[TEXT PROVIDED — start]
Design a bank system with scheduling and rankings

Design an In‑Memory Bank System (Technical Screen)

You are designing an in‑memory bank ledger that supports real‑time withdrawals and scheduled payments. The system runs in a single process (single‑threaded by default) and does not persist to disk. All balances and amounts are integers.

APIs

  1. createAccount(accountId, initialBalance = 0) -> void
    • Create a new account with the given initialBalance.
  2. deposit(accountId, amount) -> bool
    • Increase balance by amount. Return false if accountId does not exist or amount <= 0.
  3. withdraw(accountId, amount) -> bool
    • Decrease balance by amount. Reject if insufficient funds or invalid input. On success, increase the account’s cumulativeTransferredOut.
  4. getTopSpenders(n) -> List <accountId>
    • Return the n accounts with the highest cumulativeTransferredOut. Break ties by smaller accountId. Results must reflect all successful withdraws and executed scheduled payments at the time of the call.
  5. schedulePayment(accountId, amount, timestamp, delay) -> paymentId
    • Schedule a withdrawal to execute at executeAt = timestamp + delay (timestamps are integers; delay >= 0). The payment counts toward cumulativeTransferredOut only upon successful execution.
  6. cancel(paymentId) -> bool
    • Cancel a not‑yet‑executed payment.
  7. process(nowTimestamp) -> string
    • Execute all due scheduled payments with executeAt <= nowTimestamp in ascending executeAt order; when executeAt ties, order by increasing paymentId. For each successfully executed payment, update balances and cumulativeTransferredOut. Return a single string that concatenates executed accounts’ IDs in that exact order, separated by commas (return an empty string if none executed).

Edge Cases and Rules

  • Amounts are positive integers; balances cannot go negative.
[TEXT PROVIDED — finish]
- [REQUIRED TASKS]:
**a)** In the bank ledger design, how does getTopSpenders break ties between accounts?
**b)** Using the bank ledger design, explain why a scheduled payment might never add to an account's cumulativeTransferredOut.
**c)** For each statement, say whether it agrees with the bank ledger design. Answer yes or no and quote the deciding words.
(i) The system saves its data to disk.
(ii) deposit returns false when the amount is zero or negative.
(iii) When two payments have the same executeAt, process runs the one with the larger paymentId first.
[STORED DATA — start]
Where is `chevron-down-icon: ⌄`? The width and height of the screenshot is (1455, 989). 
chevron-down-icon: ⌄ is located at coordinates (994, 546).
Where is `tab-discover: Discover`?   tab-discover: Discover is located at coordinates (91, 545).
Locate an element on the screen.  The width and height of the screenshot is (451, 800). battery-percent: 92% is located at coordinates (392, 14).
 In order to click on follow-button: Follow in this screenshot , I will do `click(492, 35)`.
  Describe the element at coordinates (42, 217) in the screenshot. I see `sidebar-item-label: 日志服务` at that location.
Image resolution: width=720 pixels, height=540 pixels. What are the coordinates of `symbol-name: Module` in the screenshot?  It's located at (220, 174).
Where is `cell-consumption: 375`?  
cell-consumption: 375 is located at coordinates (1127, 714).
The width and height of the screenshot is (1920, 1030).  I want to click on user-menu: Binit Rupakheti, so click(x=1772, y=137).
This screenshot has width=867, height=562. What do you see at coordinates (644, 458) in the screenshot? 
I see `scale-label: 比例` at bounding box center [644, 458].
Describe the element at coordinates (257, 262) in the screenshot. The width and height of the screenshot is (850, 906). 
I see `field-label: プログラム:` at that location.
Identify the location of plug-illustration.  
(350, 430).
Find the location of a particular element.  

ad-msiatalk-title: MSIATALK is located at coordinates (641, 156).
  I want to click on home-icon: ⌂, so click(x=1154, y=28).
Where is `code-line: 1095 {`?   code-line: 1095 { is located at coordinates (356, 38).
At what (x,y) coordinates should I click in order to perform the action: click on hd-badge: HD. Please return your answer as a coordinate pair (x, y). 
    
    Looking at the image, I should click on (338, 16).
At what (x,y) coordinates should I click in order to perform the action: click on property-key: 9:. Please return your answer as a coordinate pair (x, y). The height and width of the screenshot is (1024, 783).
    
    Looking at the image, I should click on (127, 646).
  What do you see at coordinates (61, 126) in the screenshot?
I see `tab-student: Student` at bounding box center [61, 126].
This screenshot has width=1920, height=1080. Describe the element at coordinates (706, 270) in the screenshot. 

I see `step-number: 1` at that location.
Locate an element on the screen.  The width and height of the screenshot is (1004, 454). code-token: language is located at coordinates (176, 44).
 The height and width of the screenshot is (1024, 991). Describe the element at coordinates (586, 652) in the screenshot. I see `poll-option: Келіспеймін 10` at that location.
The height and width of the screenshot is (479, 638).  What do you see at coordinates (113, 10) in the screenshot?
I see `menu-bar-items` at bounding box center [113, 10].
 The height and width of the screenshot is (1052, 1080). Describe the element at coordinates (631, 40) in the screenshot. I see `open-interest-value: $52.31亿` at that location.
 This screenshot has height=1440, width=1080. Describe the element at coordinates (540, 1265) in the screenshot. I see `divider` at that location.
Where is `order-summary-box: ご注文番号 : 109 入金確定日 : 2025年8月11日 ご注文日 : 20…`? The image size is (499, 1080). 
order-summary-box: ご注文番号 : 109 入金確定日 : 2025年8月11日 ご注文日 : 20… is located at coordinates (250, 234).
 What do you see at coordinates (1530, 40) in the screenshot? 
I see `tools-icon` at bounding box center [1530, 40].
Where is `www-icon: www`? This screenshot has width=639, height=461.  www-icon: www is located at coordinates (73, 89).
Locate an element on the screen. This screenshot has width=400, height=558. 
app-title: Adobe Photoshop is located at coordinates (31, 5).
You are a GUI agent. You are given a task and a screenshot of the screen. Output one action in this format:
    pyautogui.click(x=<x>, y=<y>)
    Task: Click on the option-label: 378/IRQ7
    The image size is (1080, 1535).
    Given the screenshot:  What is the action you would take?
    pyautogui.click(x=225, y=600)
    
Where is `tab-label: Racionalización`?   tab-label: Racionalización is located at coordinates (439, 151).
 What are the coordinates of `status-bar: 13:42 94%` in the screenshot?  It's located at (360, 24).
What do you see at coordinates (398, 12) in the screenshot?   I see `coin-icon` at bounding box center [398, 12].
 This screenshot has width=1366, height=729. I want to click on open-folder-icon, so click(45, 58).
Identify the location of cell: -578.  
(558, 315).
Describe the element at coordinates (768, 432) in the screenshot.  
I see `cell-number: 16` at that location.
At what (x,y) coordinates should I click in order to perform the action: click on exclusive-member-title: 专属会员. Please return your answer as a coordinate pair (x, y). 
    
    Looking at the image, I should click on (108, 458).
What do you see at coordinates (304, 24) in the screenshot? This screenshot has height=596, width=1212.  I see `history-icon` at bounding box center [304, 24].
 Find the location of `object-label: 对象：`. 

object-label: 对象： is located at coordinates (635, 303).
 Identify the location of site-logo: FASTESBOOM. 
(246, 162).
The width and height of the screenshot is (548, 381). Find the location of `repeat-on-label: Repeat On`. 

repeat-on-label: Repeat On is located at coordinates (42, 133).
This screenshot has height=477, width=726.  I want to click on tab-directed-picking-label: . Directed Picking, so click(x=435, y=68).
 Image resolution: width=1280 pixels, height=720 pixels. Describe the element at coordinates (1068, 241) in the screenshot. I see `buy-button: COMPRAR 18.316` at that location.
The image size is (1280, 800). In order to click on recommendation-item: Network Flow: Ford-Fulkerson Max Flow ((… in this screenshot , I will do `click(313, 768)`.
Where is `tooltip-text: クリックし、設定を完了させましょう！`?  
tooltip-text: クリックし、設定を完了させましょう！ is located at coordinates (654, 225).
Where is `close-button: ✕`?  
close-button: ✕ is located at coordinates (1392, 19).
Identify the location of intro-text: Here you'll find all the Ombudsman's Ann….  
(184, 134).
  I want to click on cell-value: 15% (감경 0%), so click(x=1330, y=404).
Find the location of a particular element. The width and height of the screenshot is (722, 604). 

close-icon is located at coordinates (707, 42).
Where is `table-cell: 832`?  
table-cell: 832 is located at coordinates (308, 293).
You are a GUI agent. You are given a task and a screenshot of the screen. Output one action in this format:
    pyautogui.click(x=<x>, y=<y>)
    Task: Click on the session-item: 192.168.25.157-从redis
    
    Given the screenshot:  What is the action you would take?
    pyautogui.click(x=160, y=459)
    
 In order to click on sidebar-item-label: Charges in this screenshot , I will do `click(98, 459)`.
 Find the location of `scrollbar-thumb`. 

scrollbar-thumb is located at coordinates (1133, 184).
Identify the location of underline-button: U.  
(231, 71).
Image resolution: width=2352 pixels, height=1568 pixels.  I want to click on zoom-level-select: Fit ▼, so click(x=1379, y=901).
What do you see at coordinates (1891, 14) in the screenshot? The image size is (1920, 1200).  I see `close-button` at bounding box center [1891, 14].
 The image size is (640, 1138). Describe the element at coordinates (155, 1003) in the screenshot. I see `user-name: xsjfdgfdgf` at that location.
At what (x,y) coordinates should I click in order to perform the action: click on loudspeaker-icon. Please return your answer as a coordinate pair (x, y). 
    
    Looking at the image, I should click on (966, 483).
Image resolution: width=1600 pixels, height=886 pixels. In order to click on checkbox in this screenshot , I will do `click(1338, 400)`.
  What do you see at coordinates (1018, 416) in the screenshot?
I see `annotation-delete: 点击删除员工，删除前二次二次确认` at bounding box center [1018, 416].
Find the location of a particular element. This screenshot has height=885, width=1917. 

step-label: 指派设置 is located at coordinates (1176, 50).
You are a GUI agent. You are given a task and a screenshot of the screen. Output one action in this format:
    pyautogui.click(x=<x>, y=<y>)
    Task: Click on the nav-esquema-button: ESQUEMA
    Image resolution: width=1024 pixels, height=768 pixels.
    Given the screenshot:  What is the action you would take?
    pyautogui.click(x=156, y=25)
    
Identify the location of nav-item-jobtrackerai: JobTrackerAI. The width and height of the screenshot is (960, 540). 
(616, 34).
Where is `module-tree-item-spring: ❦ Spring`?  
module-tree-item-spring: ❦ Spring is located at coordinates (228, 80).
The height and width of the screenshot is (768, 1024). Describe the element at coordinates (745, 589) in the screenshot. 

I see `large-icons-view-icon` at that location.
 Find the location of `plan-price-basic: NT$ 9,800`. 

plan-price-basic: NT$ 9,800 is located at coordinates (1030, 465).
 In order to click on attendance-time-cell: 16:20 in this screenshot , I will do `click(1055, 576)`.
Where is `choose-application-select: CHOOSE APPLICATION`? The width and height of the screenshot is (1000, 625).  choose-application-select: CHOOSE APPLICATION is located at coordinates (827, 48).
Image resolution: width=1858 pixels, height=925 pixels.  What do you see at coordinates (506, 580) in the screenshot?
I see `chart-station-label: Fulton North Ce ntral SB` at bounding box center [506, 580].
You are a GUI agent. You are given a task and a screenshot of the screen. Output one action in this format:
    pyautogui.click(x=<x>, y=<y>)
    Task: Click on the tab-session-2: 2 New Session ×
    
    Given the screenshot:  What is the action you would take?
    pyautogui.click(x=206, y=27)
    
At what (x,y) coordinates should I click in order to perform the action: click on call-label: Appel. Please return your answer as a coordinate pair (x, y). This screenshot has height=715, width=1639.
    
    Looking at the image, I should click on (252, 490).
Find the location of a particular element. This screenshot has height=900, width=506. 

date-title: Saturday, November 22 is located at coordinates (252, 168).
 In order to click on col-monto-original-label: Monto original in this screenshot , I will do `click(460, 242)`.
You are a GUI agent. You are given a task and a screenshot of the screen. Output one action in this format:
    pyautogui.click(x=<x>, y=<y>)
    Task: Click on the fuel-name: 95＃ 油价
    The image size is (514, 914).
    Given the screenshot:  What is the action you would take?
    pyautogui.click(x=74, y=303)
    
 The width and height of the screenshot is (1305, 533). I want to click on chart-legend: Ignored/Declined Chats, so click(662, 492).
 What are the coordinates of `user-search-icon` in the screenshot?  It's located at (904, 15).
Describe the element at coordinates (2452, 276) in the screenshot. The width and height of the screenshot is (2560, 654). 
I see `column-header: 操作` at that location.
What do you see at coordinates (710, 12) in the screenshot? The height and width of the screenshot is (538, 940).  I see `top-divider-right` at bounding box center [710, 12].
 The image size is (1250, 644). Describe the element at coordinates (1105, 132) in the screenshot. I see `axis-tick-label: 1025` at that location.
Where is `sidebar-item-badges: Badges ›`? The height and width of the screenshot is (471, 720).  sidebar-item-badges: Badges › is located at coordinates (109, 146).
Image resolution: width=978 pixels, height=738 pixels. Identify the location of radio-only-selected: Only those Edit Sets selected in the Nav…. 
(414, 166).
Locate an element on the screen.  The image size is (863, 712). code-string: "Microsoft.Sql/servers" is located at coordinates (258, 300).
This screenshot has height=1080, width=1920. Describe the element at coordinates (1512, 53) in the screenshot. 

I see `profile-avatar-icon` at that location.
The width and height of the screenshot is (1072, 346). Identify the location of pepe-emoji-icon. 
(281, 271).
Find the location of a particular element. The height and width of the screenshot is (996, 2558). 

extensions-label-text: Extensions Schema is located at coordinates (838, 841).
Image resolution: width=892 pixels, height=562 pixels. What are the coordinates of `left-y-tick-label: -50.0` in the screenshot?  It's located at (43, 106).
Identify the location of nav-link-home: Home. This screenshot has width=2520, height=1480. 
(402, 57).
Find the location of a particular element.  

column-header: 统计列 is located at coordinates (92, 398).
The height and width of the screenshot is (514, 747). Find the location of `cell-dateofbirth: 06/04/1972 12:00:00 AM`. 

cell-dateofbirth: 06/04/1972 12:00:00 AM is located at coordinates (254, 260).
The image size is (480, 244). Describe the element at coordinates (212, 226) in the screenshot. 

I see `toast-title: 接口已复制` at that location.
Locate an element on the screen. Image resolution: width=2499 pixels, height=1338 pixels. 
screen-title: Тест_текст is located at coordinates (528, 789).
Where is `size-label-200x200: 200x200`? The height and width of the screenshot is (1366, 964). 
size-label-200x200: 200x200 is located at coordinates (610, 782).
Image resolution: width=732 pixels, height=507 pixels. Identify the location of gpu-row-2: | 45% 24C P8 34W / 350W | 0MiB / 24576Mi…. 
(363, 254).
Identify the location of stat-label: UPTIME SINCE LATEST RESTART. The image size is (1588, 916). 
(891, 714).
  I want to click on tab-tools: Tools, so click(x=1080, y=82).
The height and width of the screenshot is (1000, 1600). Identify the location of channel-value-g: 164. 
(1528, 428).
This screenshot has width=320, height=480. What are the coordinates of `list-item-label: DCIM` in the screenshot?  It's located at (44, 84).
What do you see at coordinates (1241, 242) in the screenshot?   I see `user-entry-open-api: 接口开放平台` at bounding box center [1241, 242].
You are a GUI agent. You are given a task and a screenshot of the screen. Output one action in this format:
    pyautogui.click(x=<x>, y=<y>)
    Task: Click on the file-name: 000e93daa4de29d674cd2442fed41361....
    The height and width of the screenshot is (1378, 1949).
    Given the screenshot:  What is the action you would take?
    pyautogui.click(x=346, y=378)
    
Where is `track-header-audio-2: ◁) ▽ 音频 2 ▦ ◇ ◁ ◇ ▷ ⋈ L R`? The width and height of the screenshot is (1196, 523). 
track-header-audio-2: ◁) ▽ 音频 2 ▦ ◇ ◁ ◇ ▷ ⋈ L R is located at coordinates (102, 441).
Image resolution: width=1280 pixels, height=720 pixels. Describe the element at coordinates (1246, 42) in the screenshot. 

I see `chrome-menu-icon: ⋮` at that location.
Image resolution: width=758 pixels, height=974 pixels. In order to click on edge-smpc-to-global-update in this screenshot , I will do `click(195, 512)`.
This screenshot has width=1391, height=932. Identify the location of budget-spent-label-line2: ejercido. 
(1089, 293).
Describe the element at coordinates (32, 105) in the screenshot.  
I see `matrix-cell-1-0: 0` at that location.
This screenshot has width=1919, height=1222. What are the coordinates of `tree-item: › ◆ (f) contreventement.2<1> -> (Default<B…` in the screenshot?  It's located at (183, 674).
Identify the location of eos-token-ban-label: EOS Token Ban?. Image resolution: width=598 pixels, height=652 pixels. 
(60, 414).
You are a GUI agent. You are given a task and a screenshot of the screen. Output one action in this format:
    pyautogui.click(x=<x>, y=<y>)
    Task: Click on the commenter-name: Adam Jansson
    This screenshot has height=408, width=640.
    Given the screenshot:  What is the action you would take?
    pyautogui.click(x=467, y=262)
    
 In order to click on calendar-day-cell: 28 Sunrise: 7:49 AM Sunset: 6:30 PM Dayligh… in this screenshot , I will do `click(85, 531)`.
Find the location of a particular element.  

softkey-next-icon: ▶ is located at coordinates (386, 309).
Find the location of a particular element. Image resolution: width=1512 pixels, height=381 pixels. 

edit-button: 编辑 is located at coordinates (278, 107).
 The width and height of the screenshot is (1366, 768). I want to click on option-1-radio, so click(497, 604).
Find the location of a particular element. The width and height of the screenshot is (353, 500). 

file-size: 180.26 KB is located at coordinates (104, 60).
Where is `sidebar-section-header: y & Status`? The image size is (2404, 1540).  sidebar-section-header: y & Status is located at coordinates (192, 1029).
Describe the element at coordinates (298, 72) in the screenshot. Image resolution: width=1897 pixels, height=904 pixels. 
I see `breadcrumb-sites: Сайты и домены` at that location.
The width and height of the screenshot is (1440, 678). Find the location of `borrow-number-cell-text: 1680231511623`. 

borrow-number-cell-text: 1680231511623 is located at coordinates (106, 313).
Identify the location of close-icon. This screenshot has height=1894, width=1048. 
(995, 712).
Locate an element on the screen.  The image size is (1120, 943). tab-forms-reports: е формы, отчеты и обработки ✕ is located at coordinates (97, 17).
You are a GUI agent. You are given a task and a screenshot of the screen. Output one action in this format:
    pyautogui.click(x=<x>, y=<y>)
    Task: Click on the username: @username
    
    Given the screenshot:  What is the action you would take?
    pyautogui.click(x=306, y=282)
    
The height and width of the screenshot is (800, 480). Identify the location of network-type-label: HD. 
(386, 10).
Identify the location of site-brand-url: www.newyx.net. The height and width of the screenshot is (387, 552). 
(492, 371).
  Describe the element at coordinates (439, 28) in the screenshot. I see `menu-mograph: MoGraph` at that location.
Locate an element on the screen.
[STORED DATA — finish]
- [EXERCISE SOLUTIONS]:
**a)** It breaks ties by the smaller accountId.

**b)** The design says a scheduled payment counts toward cumulativeTransferredOut only upon successful execution. So a payment that is canceled before it runs, or that does not execute successfully, adds nothing to that total.

**c)**
(i) No: "does not persist to disk"
(ii) Yes: "Return false if accountId does not exist or amount <= 0."
(iii) No: "when executeAt ties, order by increasing paymentId"